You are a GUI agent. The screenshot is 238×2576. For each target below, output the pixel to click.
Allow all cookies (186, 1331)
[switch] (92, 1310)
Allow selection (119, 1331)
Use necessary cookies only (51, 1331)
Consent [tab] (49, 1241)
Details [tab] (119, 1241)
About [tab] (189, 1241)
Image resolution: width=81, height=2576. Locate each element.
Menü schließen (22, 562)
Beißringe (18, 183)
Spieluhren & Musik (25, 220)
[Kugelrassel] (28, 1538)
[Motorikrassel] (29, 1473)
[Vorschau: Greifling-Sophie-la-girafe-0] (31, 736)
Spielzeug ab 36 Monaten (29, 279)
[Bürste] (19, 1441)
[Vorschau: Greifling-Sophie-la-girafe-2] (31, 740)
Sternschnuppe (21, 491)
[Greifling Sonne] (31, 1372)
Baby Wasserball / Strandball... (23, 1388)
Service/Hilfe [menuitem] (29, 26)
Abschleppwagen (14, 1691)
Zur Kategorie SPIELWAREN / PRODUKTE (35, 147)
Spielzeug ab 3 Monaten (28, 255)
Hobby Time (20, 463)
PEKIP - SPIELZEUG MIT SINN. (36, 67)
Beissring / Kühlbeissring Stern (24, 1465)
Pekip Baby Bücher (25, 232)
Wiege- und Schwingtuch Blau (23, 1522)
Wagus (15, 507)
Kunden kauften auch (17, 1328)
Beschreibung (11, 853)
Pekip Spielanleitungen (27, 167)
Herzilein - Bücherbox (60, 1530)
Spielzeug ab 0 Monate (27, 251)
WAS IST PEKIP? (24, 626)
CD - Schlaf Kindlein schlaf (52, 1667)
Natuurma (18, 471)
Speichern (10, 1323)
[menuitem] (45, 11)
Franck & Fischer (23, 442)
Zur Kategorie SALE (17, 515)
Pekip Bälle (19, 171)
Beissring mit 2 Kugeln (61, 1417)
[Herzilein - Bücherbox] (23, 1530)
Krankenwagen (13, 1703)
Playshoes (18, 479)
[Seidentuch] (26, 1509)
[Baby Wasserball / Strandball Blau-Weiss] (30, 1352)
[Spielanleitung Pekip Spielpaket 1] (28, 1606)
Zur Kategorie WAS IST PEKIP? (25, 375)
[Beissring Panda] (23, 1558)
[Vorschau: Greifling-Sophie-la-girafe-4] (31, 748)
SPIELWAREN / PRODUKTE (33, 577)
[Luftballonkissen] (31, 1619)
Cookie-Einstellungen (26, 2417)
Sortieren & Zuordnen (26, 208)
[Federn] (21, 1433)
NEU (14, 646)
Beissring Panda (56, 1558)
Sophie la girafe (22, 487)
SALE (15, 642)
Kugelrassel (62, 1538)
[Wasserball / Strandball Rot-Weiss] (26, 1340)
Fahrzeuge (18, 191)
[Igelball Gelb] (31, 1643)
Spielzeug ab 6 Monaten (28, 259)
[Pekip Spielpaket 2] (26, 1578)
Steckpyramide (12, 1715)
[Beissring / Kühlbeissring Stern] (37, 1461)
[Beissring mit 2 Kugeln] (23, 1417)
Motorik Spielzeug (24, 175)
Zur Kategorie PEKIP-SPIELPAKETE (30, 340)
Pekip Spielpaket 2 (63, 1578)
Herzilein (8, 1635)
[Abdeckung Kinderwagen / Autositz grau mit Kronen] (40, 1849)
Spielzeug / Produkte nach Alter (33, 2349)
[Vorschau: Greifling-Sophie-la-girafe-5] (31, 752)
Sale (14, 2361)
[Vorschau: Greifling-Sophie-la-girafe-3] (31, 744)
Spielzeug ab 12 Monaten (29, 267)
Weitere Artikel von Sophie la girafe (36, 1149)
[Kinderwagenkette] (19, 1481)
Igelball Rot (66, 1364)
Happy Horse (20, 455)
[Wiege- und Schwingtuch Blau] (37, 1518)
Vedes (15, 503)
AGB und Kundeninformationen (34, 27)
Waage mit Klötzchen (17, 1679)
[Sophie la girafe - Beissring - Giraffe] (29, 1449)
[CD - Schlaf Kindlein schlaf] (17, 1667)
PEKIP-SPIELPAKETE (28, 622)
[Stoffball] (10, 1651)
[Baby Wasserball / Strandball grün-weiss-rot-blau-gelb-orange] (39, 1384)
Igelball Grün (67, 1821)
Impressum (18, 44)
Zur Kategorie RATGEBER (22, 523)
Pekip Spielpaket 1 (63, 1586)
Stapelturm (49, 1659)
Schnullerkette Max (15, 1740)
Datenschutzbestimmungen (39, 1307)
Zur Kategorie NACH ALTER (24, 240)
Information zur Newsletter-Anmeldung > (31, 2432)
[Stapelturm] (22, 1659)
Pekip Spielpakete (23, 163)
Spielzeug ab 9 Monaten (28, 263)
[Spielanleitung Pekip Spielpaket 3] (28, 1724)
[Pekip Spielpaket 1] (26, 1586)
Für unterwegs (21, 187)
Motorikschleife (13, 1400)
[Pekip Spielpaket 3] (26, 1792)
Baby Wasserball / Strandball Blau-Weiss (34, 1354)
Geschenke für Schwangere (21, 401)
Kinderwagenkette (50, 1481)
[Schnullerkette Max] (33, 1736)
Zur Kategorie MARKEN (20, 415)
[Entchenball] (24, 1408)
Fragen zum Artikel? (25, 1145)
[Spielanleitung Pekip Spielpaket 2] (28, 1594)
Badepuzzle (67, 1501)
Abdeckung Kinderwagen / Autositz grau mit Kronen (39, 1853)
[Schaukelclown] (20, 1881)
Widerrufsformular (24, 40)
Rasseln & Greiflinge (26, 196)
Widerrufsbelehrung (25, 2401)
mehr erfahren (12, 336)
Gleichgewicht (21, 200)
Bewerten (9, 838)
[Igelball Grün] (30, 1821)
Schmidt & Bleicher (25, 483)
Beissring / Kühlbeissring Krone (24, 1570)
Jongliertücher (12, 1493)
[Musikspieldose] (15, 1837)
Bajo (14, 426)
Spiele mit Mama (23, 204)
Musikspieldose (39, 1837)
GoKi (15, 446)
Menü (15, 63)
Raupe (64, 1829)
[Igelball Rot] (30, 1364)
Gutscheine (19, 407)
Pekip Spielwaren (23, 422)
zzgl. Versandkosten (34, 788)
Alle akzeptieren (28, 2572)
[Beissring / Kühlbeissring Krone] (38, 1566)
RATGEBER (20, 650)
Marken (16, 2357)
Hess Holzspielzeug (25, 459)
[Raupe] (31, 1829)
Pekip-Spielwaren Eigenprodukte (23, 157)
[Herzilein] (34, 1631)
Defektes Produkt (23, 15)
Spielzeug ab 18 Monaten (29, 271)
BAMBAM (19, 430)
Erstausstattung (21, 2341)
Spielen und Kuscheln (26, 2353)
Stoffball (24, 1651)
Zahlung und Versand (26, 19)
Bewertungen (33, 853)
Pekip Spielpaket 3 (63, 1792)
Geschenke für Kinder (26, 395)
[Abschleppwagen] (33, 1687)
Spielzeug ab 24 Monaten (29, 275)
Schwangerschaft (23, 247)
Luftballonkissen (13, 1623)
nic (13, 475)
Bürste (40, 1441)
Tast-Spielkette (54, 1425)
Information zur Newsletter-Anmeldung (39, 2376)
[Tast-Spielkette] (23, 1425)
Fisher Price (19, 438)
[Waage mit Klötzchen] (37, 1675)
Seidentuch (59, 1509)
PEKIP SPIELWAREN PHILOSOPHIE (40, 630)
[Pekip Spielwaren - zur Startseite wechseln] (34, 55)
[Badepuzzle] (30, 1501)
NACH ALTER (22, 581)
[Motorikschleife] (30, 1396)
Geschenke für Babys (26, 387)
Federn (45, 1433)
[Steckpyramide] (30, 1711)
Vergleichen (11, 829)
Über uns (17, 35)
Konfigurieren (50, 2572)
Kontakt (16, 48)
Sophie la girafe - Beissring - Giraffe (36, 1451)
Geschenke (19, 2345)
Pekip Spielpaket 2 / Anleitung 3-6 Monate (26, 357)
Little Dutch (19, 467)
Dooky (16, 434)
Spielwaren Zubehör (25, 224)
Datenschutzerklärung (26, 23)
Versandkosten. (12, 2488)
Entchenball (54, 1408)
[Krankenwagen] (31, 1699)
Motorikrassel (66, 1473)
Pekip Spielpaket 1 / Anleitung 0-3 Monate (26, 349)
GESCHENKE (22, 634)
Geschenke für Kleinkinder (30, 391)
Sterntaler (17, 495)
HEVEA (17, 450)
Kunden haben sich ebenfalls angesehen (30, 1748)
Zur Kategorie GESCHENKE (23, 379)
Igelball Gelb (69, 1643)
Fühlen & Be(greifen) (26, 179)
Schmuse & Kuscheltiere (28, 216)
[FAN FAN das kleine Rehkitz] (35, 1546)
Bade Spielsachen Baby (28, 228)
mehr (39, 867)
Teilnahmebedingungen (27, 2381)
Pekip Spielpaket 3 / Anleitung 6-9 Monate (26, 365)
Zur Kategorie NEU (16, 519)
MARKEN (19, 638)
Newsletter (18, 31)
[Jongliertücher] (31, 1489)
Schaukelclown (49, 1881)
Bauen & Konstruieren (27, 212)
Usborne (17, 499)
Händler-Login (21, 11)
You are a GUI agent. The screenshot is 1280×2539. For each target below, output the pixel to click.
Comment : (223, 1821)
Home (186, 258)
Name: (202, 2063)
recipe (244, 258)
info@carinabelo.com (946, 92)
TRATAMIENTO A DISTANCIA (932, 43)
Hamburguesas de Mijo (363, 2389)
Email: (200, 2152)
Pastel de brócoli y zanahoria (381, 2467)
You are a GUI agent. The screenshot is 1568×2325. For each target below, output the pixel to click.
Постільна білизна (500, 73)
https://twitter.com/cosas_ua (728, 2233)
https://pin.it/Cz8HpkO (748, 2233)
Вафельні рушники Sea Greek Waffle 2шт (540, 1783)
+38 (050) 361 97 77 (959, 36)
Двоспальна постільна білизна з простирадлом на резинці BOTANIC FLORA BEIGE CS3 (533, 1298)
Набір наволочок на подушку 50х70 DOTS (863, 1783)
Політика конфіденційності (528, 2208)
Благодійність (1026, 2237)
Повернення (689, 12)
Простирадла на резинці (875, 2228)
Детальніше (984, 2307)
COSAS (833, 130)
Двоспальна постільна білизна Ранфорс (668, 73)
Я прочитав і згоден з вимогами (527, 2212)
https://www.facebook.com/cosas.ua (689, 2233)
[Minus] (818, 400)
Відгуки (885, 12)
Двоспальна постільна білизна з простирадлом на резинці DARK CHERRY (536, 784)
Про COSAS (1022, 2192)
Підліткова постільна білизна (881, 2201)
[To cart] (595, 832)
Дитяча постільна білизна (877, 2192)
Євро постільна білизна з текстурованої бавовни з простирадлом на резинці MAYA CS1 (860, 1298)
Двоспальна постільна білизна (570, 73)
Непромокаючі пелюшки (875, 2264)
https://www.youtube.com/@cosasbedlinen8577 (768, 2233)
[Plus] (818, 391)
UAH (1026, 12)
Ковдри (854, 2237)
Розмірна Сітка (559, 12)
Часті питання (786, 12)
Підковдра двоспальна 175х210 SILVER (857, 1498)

.....

Directions:
Only the lines holding the word "Vorschau" belong in the answer; copy them from the listing above.

Solution to the exercise:
[Vorschau: Greifling-Sophie-la-girafe-0] (31, 736)
[Vorschau: Greifling-Sophie-la-girafe-2] (31, 740)
[Vorschau: Greifling-Sophie-la-girafe-4] (31, 748)
[Vorschau: Greifling-Sophie-la-girafe-5] (31, 752)
[Vorschau: Greifling-Sophie-la-girafe-3] (31, 744)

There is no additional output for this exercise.